In one study specifically focused on IBD patients, just over two-thirds of respondents (67%) said that if given a choice between receiving two monthly intravenous infusions at an HCP’s office or self-injection every other week at home, they would prefer the former because they “do not like the idea of self-injecting.”
Given this response, and as the use of self-injectable therapies continues to rise, it is increasingly vital that HCPs understand patients’ comfortability with self-injecting. A high-quality standard of training and onboarding must be established to avoid injection errors, reduce anxiety and take the guesswork out of self-injections. What’s more, 86% of patients make errors with autoinjectors—a sobering statistic that must be addressed. Injection errors are especially hazardous because an underdelivered dose may be ineffective, and according to the Crohn’s and Colitis Foundation of America (CCFA), an estimated 75% of people with Crohn’s disease will require surgery, especially if their medication is ineffective or if their condition has worsened.

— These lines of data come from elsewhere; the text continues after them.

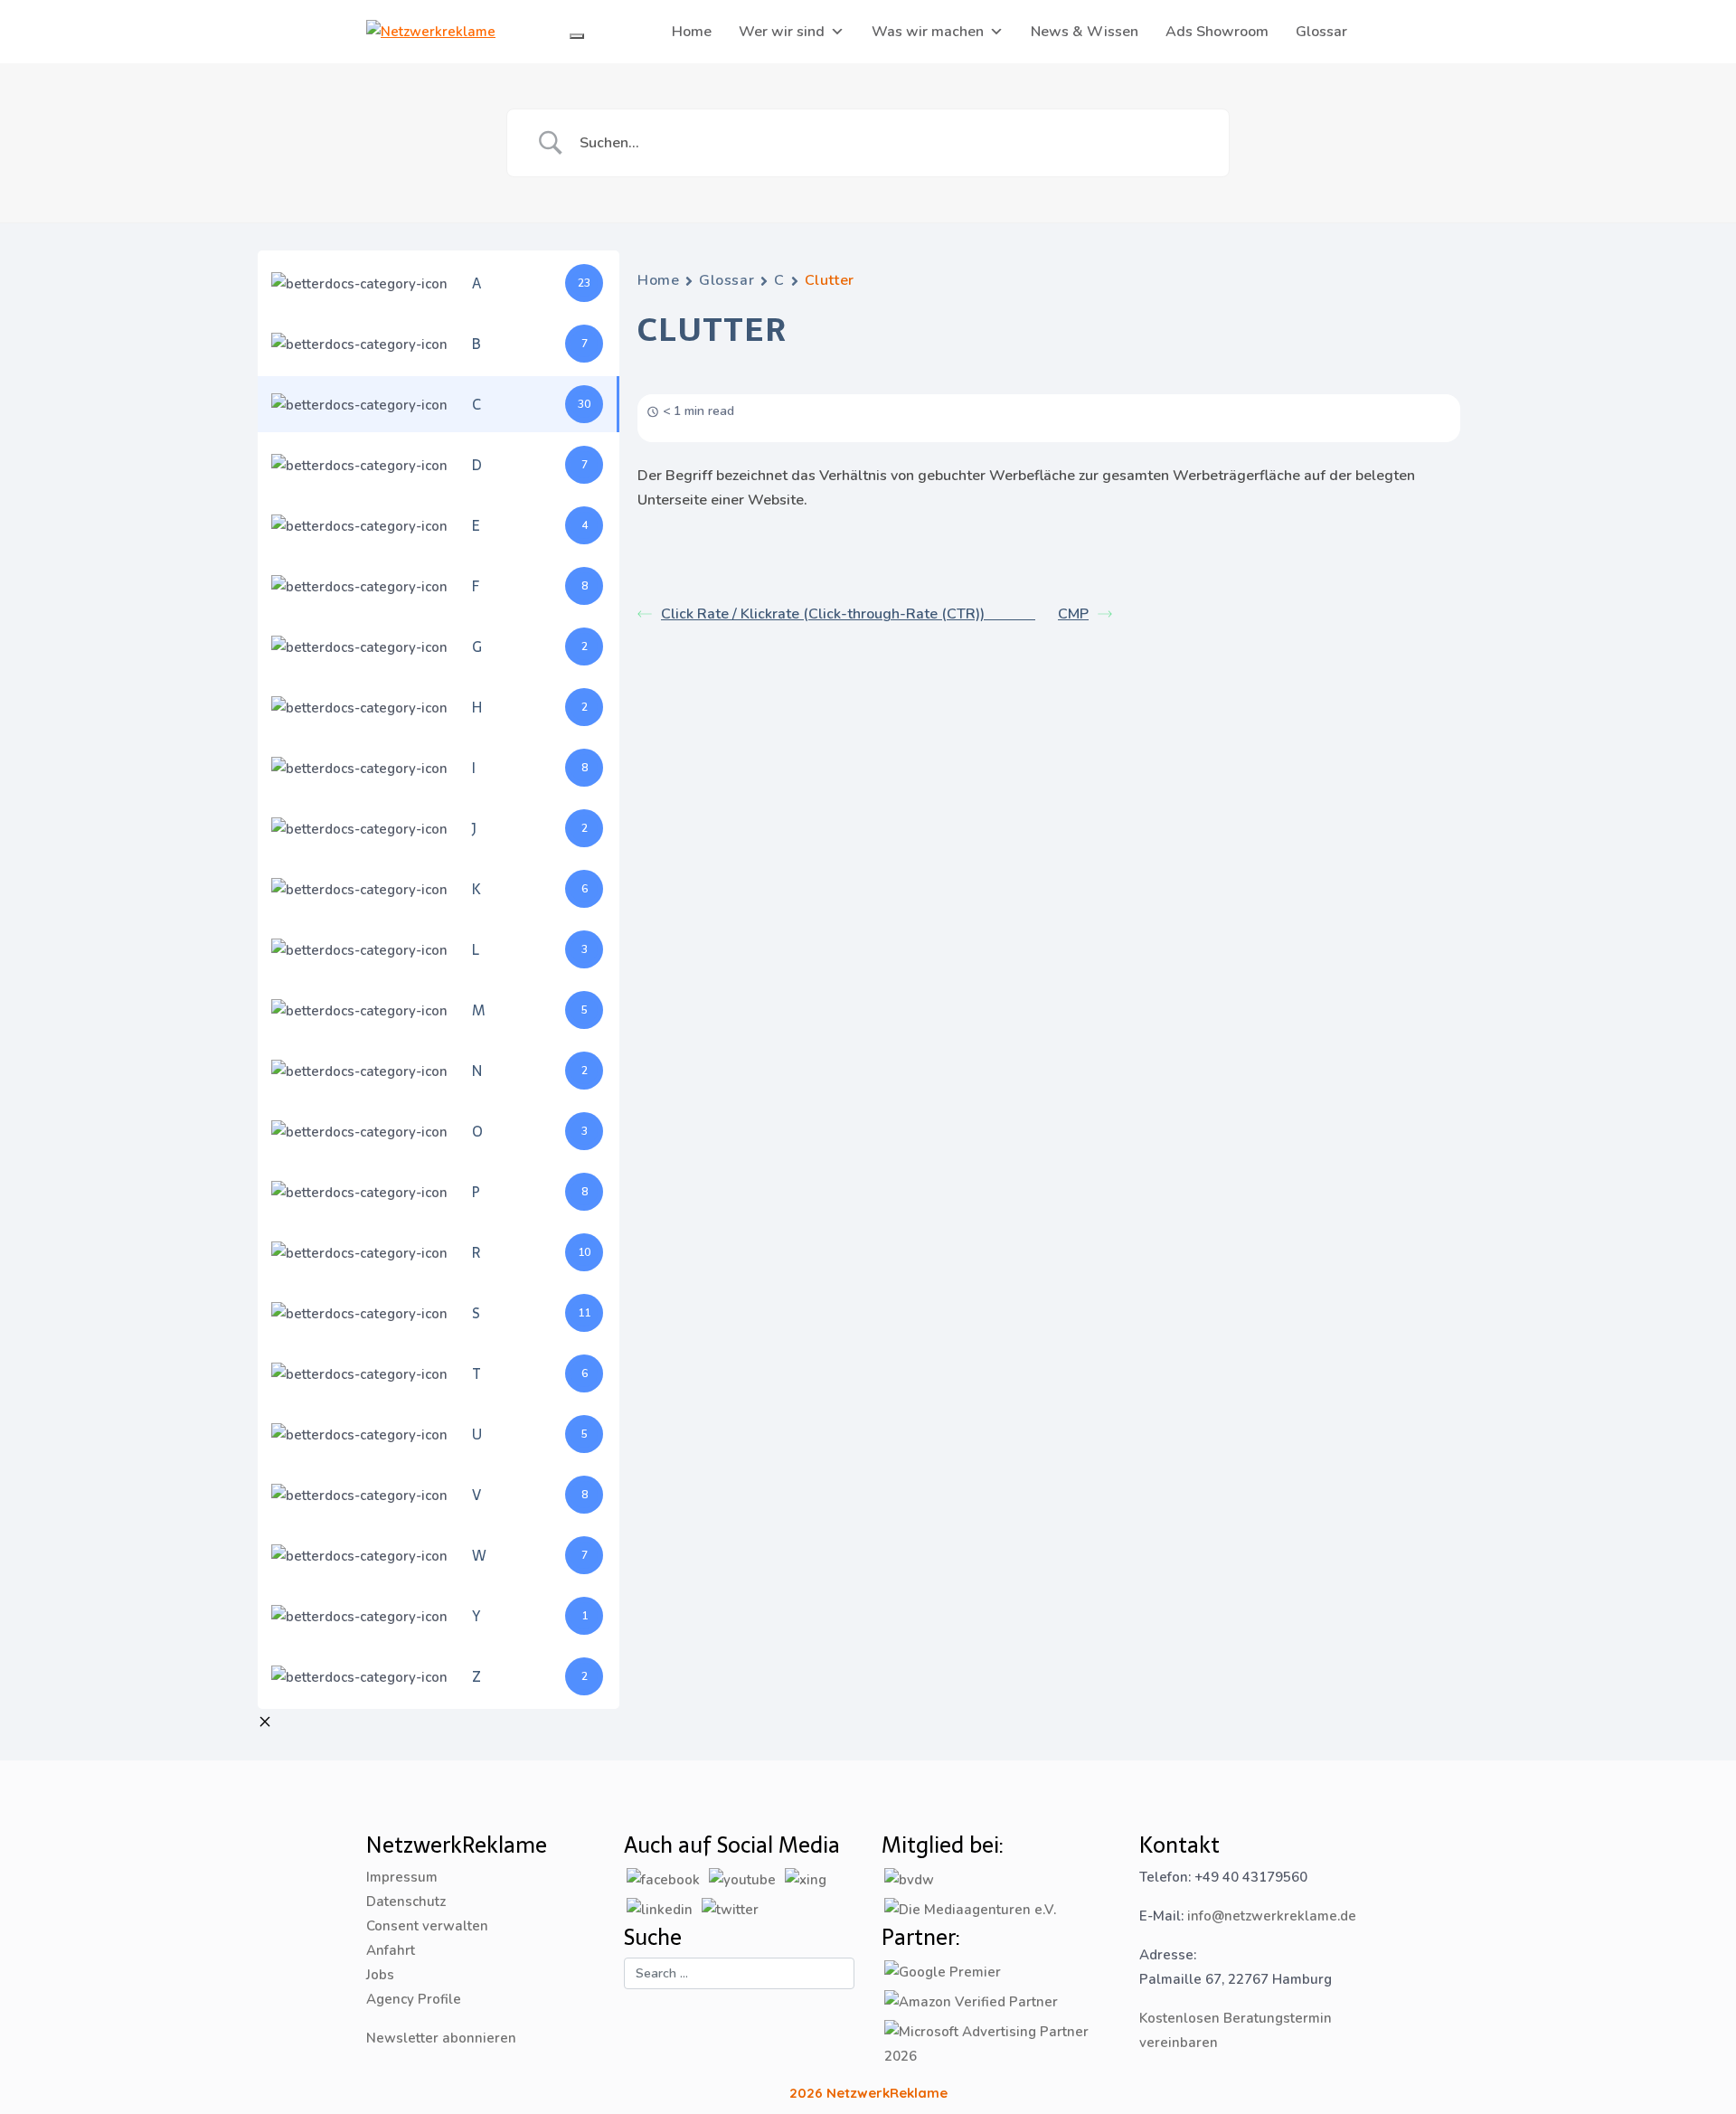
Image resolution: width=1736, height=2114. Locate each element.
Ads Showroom (1217, 32)
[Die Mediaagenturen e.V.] (970, 1909)
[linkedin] (659, 1909)
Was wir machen (928, 32)
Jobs (380, 1975)
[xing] (805, 1879)
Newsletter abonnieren (441, 2038)
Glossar (1321, 32)
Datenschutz (406, 1901)
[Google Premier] (943, 1971)
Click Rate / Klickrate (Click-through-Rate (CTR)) (848, 614)
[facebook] (663, 1879)
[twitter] (730, 1909)
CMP (1073, 614)
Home (692, 32)
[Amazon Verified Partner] (971, 2001)
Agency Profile (413, 1999)
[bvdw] (909, 1879)
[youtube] (742, 1879)
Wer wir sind (782, 32)
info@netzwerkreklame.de (1271, 1916)
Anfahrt (390, 1950)
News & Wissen (1084, 32)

Currently, most IBD patients complete one initial in-office training session with their new injectable and are then on their own for the course of the treatment. How well they self-inject in the privacy of their homes varies significantly. Research suggests adherence success may depend on whether the prescribed treatment is supported by training materials that go beyond an introductory in-office session and the standard Instructions for Use (IFU).

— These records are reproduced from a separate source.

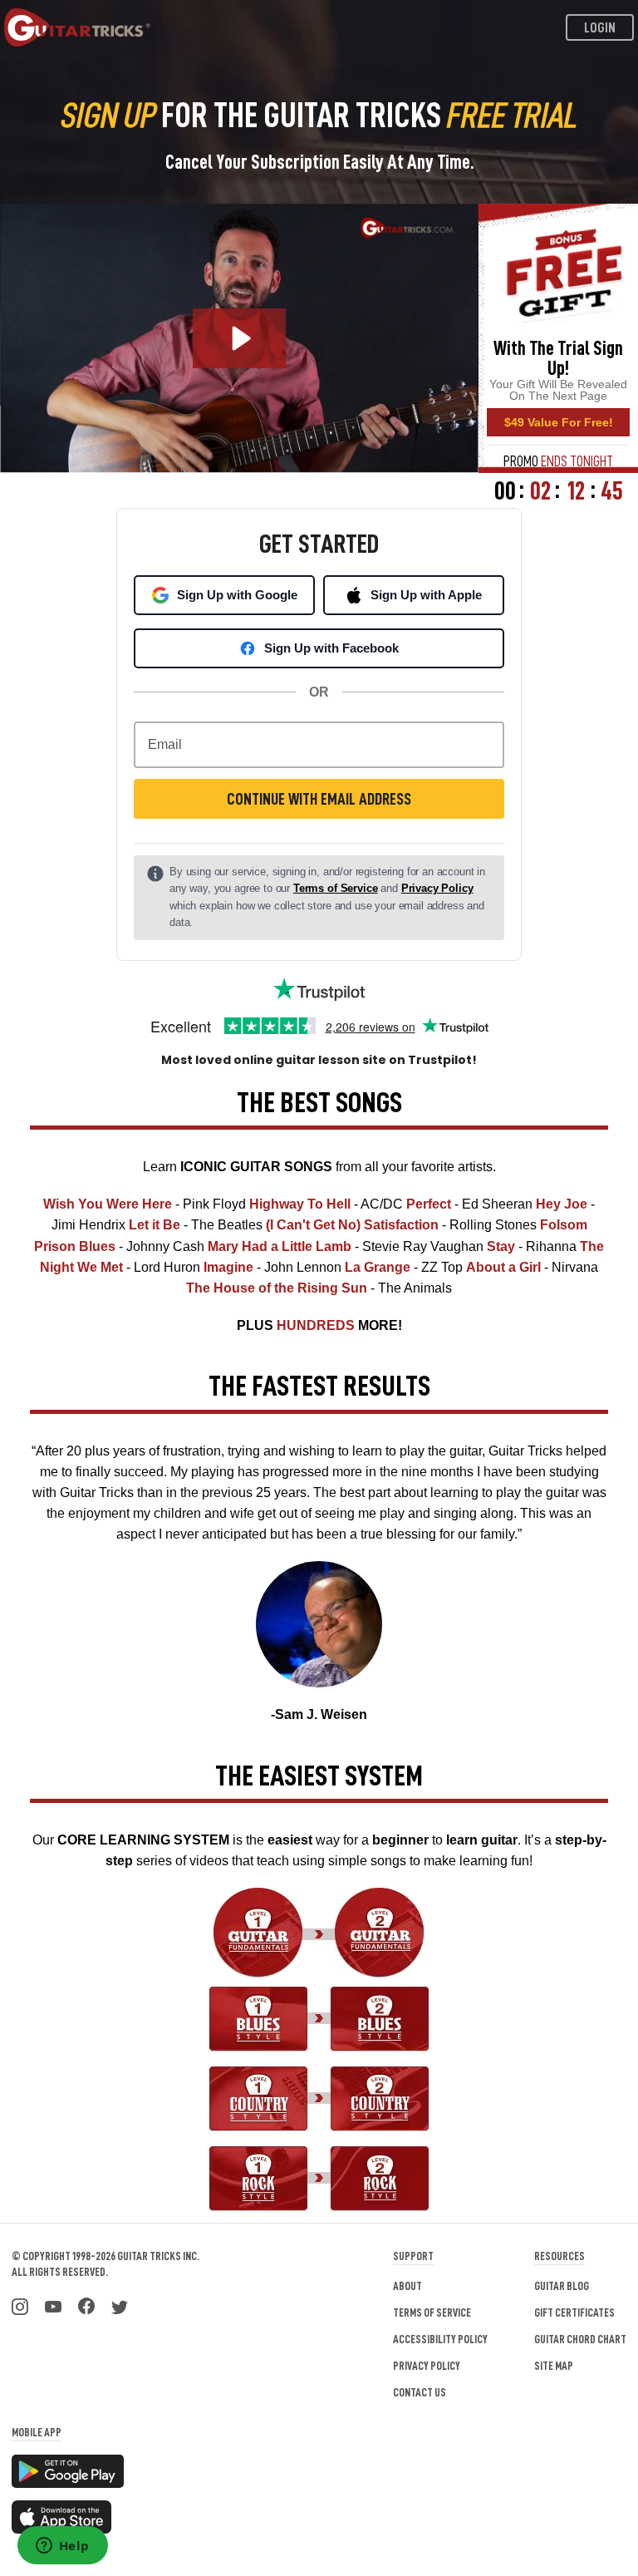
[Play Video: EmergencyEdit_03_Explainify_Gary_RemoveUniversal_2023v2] (240, 338)
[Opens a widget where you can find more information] (62, 2547)
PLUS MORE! (319, 1325)
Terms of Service (335, 888)
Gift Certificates (574, 2312)
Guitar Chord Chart (580, 2339)
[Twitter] (119, 2305)
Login (600, 28)
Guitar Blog (561, 2286)
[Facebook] (86, 2305)
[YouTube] (53, 2305)
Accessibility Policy (440, 2339)
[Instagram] (20, 2305)
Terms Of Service (432, 2312)
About (407, 2286)
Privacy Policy (437, 888)
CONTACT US (419, 2392)
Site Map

Studies also find that patients’ own natural memory decay, coupled with longer periods of time between injections, further highlights the need for training devices in the home to use throughout treatment and not just one time in an HCP office.
In fact, a recent longitudinal study—in which researchers sought to understand how patients interact with training devices—uncovered encouraging statistics for the case for trainers. A whopping 100% of study participants who were given training devices to practice with at home successfully completed all crucial self-injecting steps after a two-week practice period. In contrast, more than half of participants without training devices made critical errors.

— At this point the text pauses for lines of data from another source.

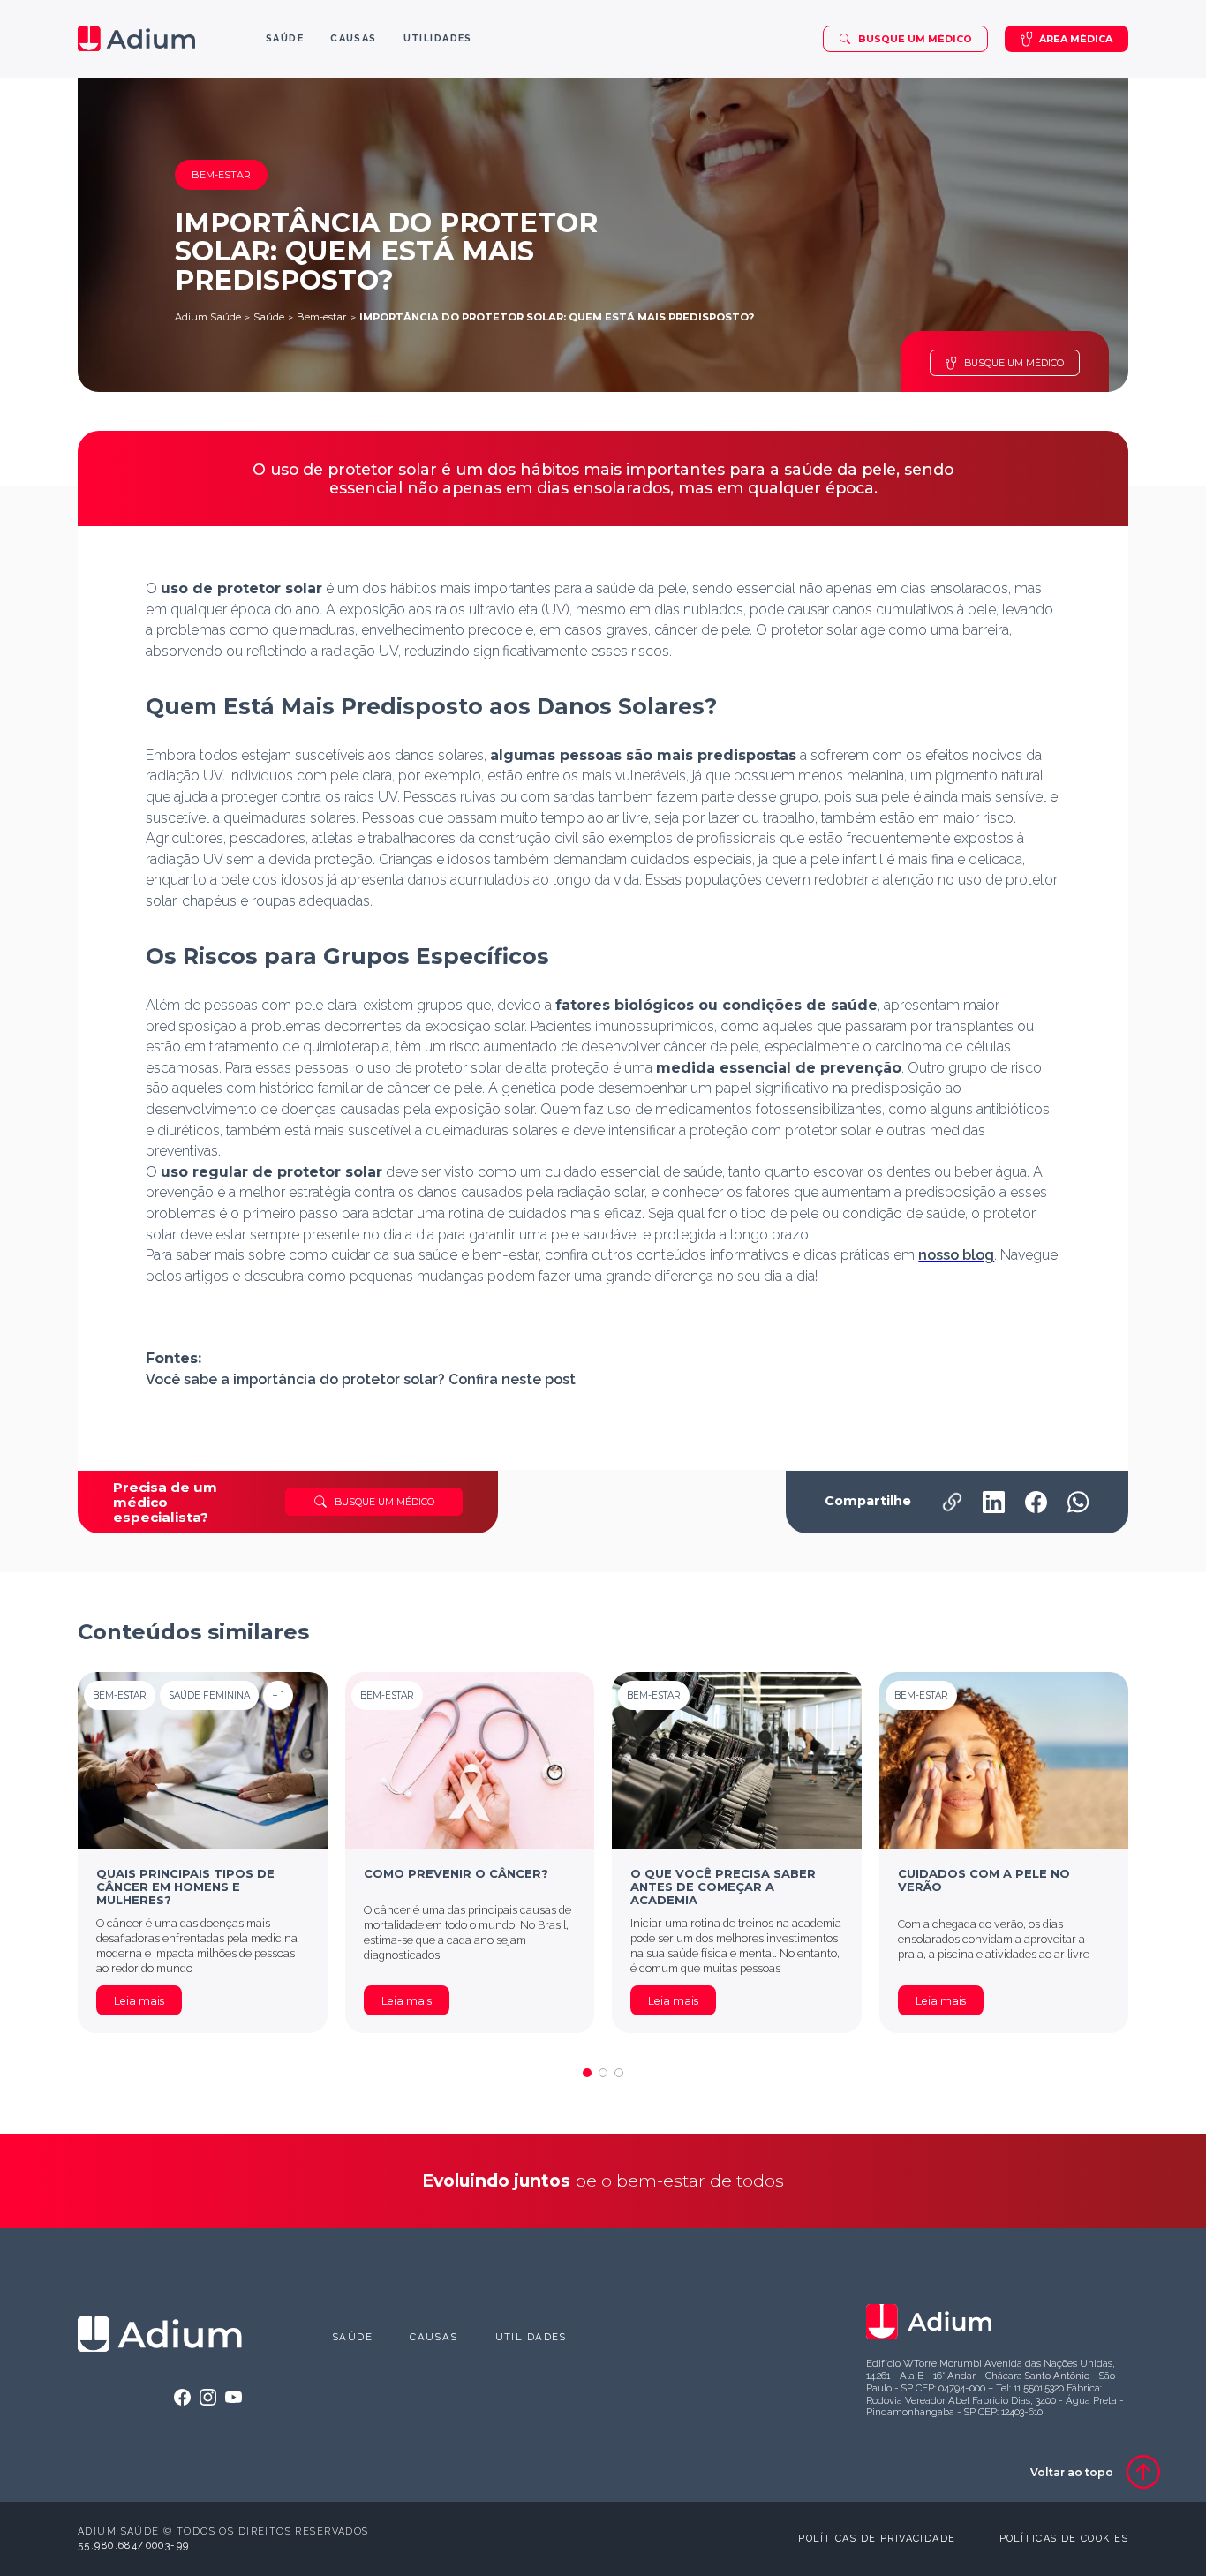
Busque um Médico (915, 39)
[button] (587, 2072)
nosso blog (956, 1255)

Patients want these additional resources and support to feel more confident at home. One study finds 92% of patients prefer to receive and practice with training devices at home. With even more support, such as formal patient support programs, adherence rates to therapies skyrockets to 94%.
Training devices have made such an impact with patients because they incorporate a range of high-tech features to create realistic practice self-injections. High-quality trainers replicate the drug viscosity, plunger speed and feel of the injector tip on the skin, as well as the audible feedback that mimics the sound of an actual drug delivery device. With these training devices, an overwhelming 86% of patients report increased confidence in self-injecting, thus increasing adherence and overall outcomes.
With growing attention now being paid to the challenges of self-injection within the gastroenterology patient population, training devices are now offered through pharma reps. HCPs should make it a priority to inquire with their reps about whether an injectable has a training device available that can be offered for in-office training and at-home use for patients.